The cemetery got off to a slow start. After the state set aside the land in 1851, the cemetery mostly languished. Thousands of Confederate veterans and their widows were buried there in the early 20th century, but it’s really in the past generation that the cemetery has become iconic, housing forever 14 state governors, three senators, three Medal of Honor winners, and the author of the Texas A&M fight song. A 1994 rehabilitation pushed through by Lt. Gov. Bob Bullock–now buried there–made the cemetery spectacular, with landscaped hills, a winding pond, and, of course, a towering flagpole waving the Texas flag.
You’ll find the state’s most famous public servants in the southwest corner, on Republic Hill, including Stephen F. Austin, Barbara Jordan, and John Connally. This being Texas, football heroes and military heroes also get pride of place: University of Texas head coach Darrell Royal and his wife are buried here and Tom Landry has a cenotaph. Albert Sidney Johnston, the Confederate general who was the highest ranking officer killed in the Civil War, Alamo survivor Susanna Dickinson, and war hero and American Sniper author Chris Kyle are all here. The cemetery awaits its first president: Former Texas Gov. George W. Bush and First Lady Laura Bush have reserved a plot.
The cemetery is the most exclusive club in the state. You can only get buried here if you served the state as a legislator, judge, or elected official, or if you’re designated by proclamation or by a committee as a sufficiently distinguished Texan.
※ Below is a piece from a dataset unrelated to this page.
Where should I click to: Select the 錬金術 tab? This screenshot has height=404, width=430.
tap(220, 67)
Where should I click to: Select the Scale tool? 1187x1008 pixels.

The cemetery is an almost joyful place, in that it fizzes with delightful Texan bravado. Many headstones are shaped like Texas. Royal’s gravestone is decorated with a massive championship ring. Inscriptions tend to boisterousness: “Daddy Deano. Lawyer, Legislator, Lobbyist. Ding Dong Daddy from Dumas.” Oh, and the visitor center, naturally, is modeled after the Alamo’s barracks.
Know Before You Go
The grounds are open 8 am to 5 pm daily. There's a small gallery that's open 8-5 Mon.-Fri. As with all cemeteries, it sometimes limits public access during funerals.